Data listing
-- -- --

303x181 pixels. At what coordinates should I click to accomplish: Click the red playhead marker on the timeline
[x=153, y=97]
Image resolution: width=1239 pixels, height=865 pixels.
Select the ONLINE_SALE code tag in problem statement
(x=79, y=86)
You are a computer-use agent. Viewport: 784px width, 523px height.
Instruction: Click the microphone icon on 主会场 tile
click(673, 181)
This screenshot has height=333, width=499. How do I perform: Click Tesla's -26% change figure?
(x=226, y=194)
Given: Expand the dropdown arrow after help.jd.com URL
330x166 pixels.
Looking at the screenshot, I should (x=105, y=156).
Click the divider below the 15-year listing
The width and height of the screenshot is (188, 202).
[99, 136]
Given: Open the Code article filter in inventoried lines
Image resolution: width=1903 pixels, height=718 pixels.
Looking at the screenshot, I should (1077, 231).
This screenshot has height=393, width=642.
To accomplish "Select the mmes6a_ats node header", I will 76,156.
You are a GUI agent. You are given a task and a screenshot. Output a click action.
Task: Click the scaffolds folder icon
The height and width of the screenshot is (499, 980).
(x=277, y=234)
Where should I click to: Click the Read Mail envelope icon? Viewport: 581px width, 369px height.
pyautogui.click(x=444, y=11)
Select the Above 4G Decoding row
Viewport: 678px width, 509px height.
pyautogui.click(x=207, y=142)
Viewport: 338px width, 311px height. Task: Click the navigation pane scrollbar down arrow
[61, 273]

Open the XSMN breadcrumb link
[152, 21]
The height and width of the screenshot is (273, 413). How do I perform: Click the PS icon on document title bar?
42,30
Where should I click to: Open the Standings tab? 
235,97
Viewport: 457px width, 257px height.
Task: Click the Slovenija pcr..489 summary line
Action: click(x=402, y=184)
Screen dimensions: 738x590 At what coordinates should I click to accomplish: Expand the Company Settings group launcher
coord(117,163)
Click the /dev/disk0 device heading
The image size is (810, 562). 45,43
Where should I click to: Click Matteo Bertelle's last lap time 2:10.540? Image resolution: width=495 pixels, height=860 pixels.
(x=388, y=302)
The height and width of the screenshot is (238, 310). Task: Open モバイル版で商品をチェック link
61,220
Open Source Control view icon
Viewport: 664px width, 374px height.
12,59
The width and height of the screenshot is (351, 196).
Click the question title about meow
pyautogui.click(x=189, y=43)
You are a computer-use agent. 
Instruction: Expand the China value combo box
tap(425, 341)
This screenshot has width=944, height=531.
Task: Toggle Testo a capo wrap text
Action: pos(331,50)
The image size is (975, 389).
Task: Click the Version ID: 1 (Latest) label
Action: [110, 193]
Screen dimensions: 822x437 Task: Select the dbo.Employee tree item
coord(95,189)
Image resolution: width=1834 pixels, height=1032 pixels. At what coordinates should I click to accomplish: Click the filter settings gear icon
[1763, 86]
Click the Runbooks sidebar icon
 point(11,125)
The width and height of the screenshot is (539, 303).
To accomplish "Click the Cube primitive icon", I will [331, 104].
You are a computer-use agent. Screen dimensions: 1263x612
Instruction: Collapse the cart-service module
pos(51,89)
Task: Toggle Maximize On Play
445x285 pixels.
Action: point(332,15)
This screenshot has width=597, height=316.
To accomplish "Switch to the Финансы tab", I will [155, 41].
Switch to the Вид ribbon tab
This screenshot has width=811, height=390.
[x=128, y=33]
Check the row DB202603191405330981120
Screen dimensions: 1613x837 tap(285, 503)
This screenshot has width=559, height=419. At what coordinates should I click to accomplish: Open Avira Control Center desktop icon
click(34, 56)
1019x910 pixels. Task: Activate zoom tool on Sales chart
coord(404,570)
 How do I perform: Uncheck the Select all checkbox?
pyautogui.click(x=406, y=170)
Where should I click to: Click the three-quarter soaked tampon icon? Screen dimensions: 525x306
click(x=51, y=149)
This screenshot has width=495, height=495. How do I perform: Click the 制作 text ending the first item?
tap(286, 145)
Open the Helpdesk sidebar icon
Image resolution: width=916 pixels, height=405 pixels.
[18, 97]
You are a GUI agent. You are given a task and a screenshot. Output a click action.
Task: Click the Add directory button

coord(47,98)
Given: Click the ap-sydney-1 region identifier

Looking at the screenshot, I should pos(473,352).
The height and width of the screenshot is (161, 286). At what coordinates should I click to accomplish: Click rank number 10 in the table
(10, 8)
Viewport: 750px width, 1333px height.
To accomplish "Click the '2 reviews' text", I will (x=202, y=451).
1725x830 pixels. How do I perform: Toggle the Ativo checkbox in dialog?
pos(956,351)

-- -- --

*Stated goal*:
Filter the records above down to every line that contains the string "Expand", matching case exactly. Copy each such line in full.

*Full response*:
Given: Expand the dropdown arrow after help.jd.com URL
Screen dimensions: 738x590 At what coordinates should I click to accomplish: Expand the Company Settings group launcher
Instruction: Expand the China value combo box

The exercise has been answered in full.